BRANO DEL DOCUMENTO:
◆ ◆ ◆
Come nasce l’azienda?
«Nel 2002, da una mia idea. Ero responsabile commerciale per l’Italia per una multinazionale olandese. Ho avuto la follia di mettermi in proprio con mio marito Federico Nanni, di Bologna, e il primo prodotto è stato il latte di soia, perché mio figlio era intollerante al latte. Da lì mi è rimasta la passione salutista».
L’idea di fondo?
«Il fatto che l’industria produttrice da una parte e la grande distribuzione dall’altra non sempre riescono a portare avanti la realizzazione di prodotti in maniera professionale, con attenzione alla filiera, alla sicurezza alimentare, all’etica e adesso anche all’impatto ambientale.
◆ ◆ ◆
DATI ARCHIVIATI:
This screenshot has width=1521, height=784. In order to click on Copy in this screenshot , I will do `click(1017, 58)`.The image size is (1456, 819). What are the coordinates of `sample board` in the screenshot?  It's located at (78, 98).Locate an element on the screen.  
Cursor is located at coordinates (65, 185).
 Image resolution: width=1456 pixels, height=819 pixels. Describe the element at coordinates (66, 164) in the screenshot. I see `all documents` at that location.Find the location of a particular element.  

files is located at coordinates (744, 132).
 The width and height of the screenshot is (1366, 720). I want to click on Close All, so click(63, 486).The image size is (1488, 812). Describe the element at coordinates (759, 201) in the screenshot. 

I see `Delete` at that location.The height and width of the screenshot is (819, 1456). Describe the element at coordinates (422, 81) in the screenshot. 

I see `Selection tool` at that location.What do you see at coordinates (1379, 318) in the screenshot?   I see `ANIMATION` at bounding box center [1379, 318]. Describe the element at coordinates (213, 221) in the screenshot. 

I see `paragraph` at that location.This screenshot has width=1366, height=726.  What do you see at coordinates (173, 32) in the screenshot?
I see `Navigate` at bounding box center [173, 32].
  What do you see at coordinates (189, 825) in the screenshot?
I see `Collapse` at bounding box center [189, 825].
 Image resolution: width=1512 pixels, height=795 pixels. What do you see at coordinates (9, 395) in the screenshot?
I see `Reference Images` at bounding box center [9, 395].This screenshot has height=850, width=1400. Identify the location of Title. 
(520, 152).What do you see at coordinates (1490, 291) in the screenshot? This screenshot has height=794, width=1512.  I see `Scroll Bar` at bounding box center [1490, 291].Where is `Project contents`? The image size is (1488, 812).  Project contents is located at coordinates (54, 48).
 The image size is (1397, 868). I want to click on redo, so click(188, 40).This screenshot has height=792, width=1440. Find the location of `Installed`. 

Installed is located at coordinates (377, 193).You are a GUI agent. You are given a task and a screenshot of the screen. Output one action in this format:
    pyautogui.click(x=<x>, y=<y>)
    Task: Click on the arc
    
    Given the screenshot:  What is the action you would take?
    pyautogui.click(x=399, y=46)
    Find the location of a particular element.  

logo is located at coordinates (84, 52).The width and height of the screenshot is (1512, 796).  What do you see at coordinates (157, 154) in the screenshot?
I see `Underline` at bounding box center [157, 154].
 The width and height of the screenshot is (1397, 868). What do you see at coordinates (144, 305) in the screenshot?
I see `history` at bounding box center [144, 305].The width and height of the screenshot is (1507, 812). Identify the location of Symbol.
◆ ◆ ◆
CONSEGNA A: Elenca tutti gli ambiti a cui, secondo il brano, una realizzazione professionale dei prodotti deve prestare attenzione.
CONSEGNA B: Trascrivi dal brano tutto il testo che va da "Come nasce l’azienda?" giù fino a "L’idea di fondo?".
I record non hanno alcun ruolo in questo esercizio.

SPAZIO RISPOSTA A: La filiera, la sicurezza alimentare, l'etica e l'impatto ambientale.

SPAZIO RISPOSTA B:
Come nasce l’azienda?
«Nel 2002, da una mia idea. Ero responsabile commerciale per l’Italia per una multinazionale olandese. Ho avuto la follia di mettermi in proprio con mio marito Federico Nanni, di Bologna, e il primo prodotto è stato il latte di soia, perché mio figlio era intollerante al latte. Da lì mi è rimasta la passione salutista».
L’idea di fondo?